Deconfessionalisering
NTg. LXIV, 449, en op vroegere plaatsen waarnaar aldaar is verwezen, zijn formaties op -ing vermeld, die opgekomen zijn voordat - enkelen zelfs totnogtoe zonder dat - een verbum in gebruik was - of is - waarbij ze als afleidsels kunnen gelden. Een merkwaardig geval daarvan heeft zich voorgedaan onmiddellijk na de verkiezing voor de nederlandse Tweede Kamer op 28 april 1971, zelfs al in de avond van de stemmingsdag. In de uitslag van die stemming tekende zich namelijk, volgens de mening van politici die zich op die avond op het televisiescherm lieten horen en zien, deconfessionalisering af: minder dan vroeger was de confessie van de kiezers bepalend geweest voor hun stem.
We kunnen erover gaan puzzelen, hoe het verbum deconfessionaliseren, dat door het -ering-woord verondersteld wordt, grammatisch ondergebracht zal moeten worden.

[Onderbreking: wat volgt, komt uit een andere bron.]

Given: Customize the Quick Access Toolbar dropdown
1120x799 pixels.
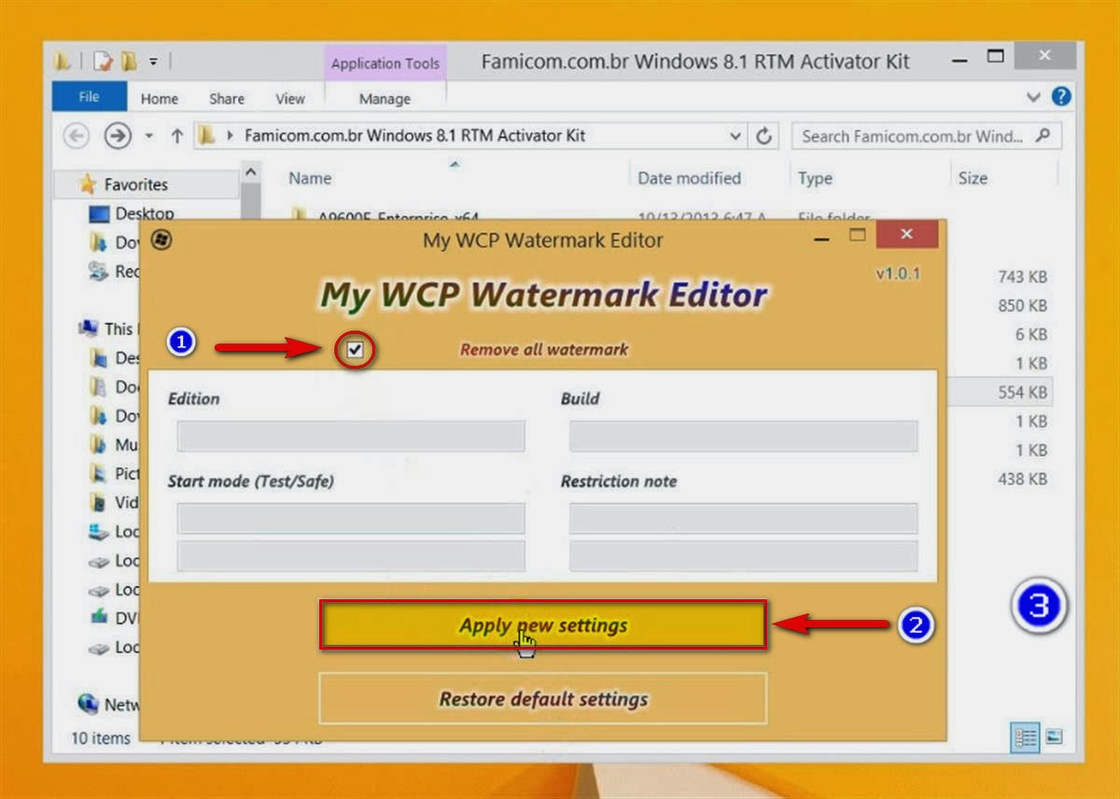Looking at the screenshot, I should (153, 59).
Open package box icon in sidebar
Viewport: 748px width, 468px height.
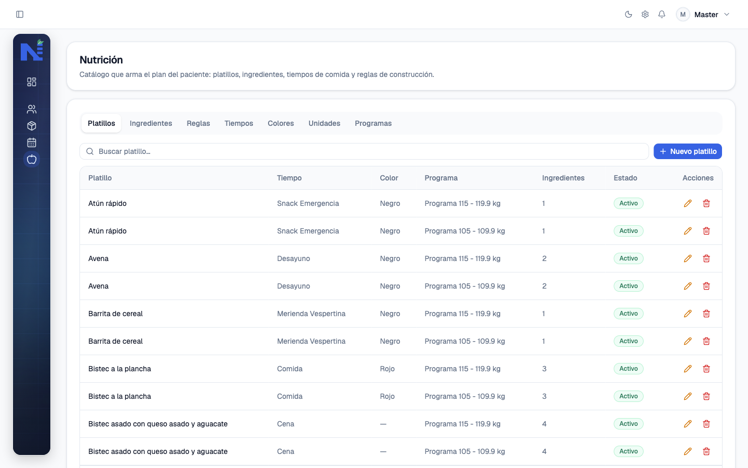coord(32,126)
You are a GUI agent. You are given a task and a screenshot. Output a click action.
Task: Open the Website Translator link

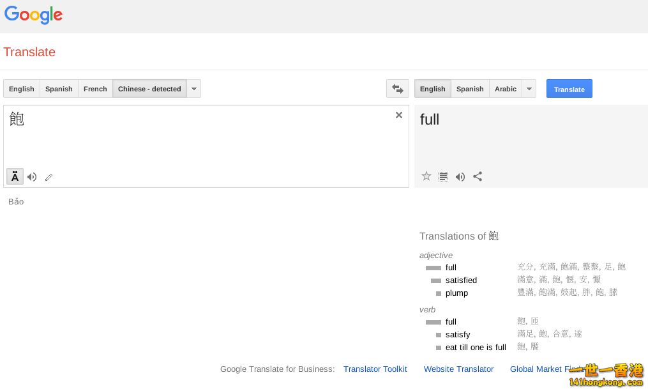click(x=458, y=369)
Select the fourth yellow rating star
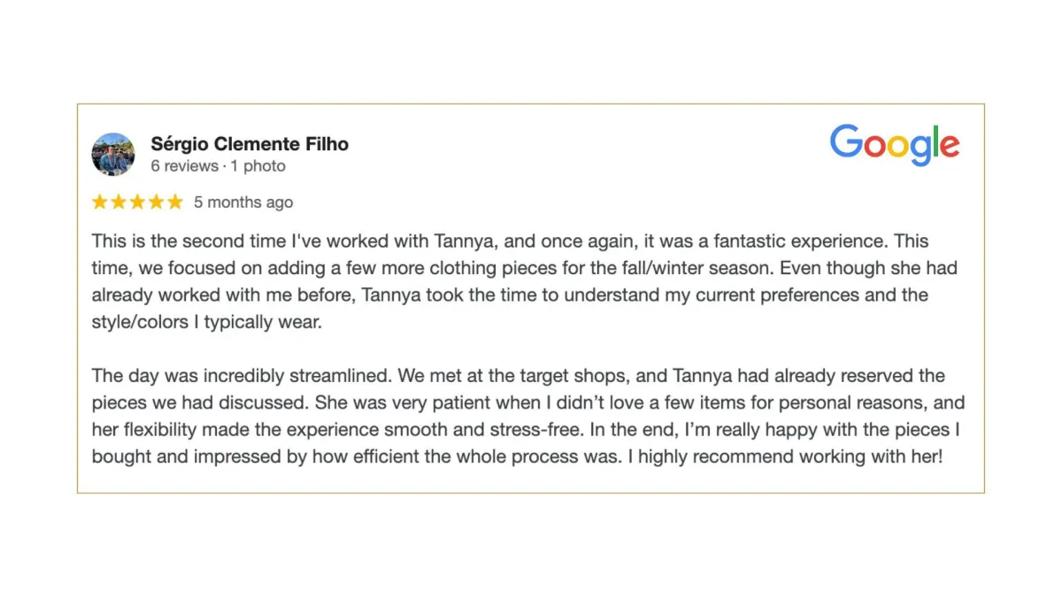The height and width of the screenshot is (597, 1062). [x=156, y=202]
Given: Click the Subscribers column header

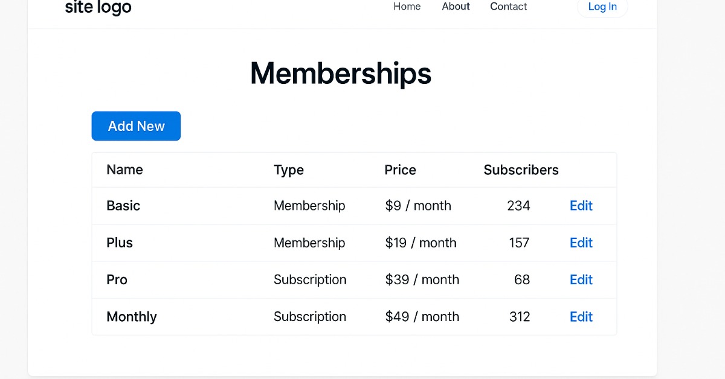Looking at the screenshot, I should 521,170.
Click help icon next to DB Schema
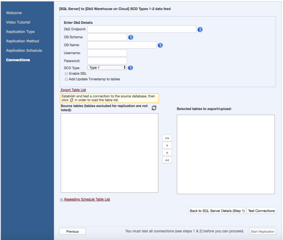Image resolution: width=283 pixels, height=240 pixels. [x=131, y=37]
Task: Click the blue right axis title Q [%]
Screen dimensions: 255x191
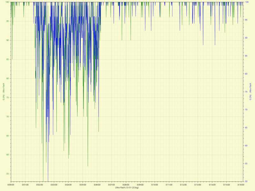Action: pyautogui.click(x=250, y=92)
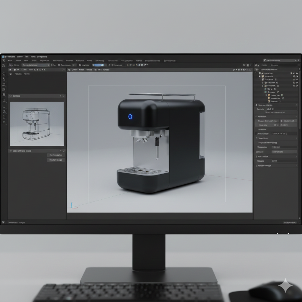Viewport: 302px width, 302px height.
Task: Expand the scene collection in the outliner
Action: pyautogui.click(x=258, y=70)
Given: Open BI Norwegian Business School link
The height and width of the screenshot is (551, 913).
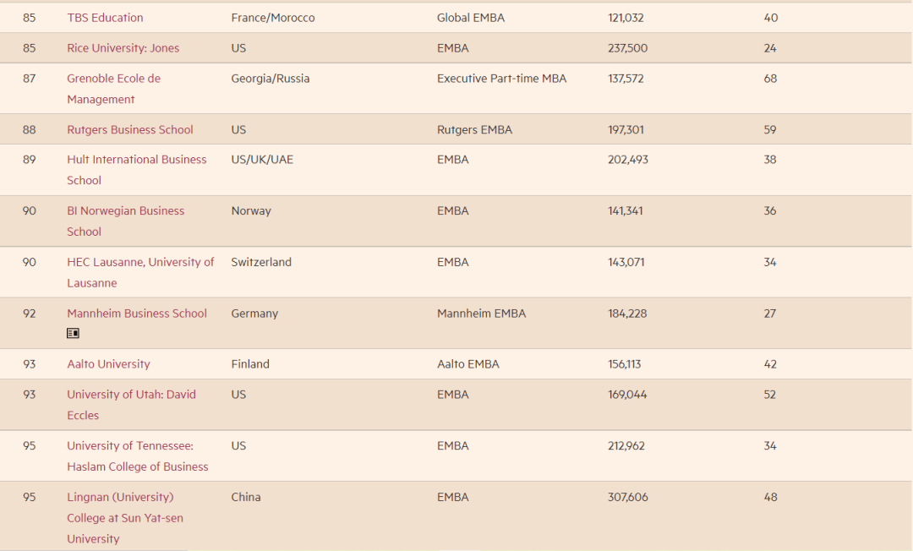Looking at the screenshot, I should pyautogui.click(x=125, y=221).
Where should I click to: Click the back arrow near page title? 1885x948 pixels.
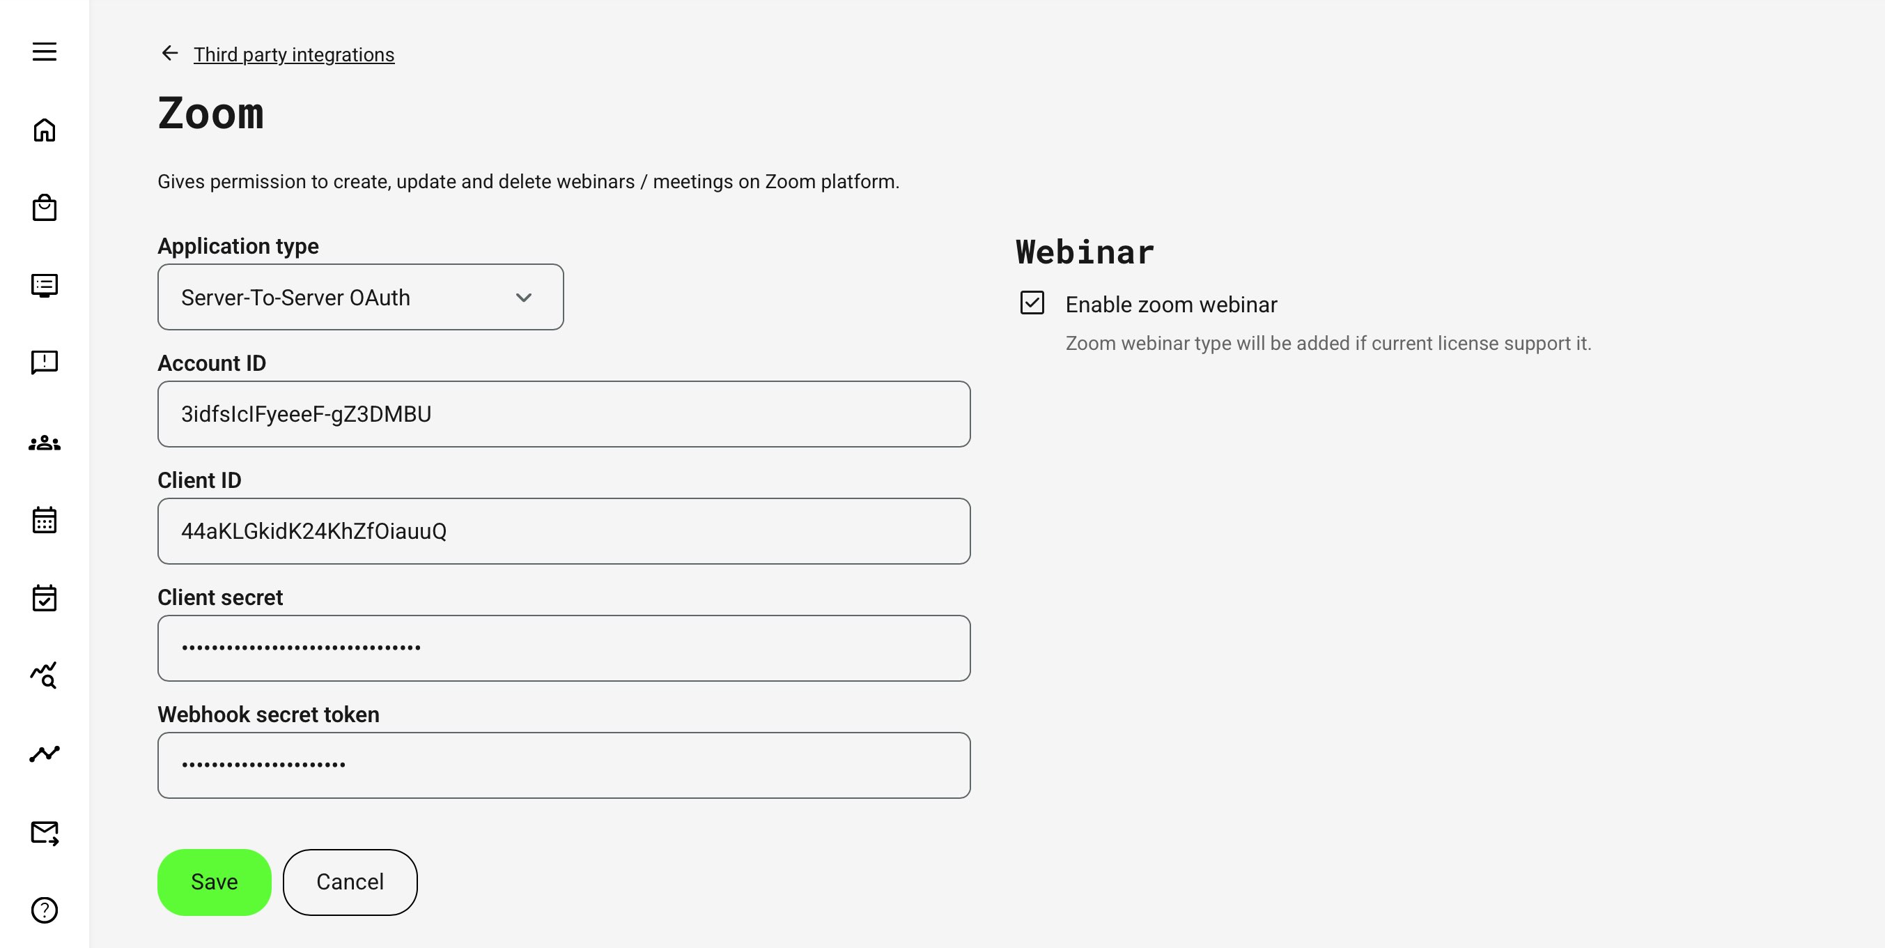pos(169,53)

Het zal wel niet een transitivum zijn: we kunnen ons moeilijk een zin denken als de kiezer deconfessionaliseert zijn stem. En als het dan een intranssitivum wordt, zal het dan met hebben of met zijn worden vervoegd? Heeft de kiezer of is hij gedeconfessionaliseerd? Een reflexivum zou ook in aanmerking komen: de kiezer(s) heeft (hebben) zich gedeconfessionaliseerd. Ook zouden we ons kunnen afvragen, of het subject niet eerder iets collectiefs zal moeten zijn, b.v. Nederland of het nederlandse volk, zodat we zinnen kunnen verwachten als Nederland heeft (c.q. heeft zich) of is gedeconfessionaliseerd.
Zulke vragen kunnen gezocht lijken, maar dat zijn ze niet. En dat ze in zich redelijkheid laten stellen, en onbeantwoord moeten blijven, m.a.w. dat het verbum grammatisch onhanteerbaar blijkt, bewijst dat het nog niet gesitueerd is na het -ing-derivaat dat eraan is voorafgegaan.
Het verbum is wel op weg. In de N.R.C. van 26 november 1971 gebruikte Mr. J.J. Vis de infinitief (‘Dat de KVP... door gaat met deconfessionaliseren’) en een participiaal adjectief (‘een gedeconfessionaliseerde middenpartij’). Het zijn nog niet meer dan schuchtere aanloopjes, die ons nog niet in staat stellen, de grammatische contouren van het verbum scherp genoeg te zien om de hier gestelde vragen te beantwoorden.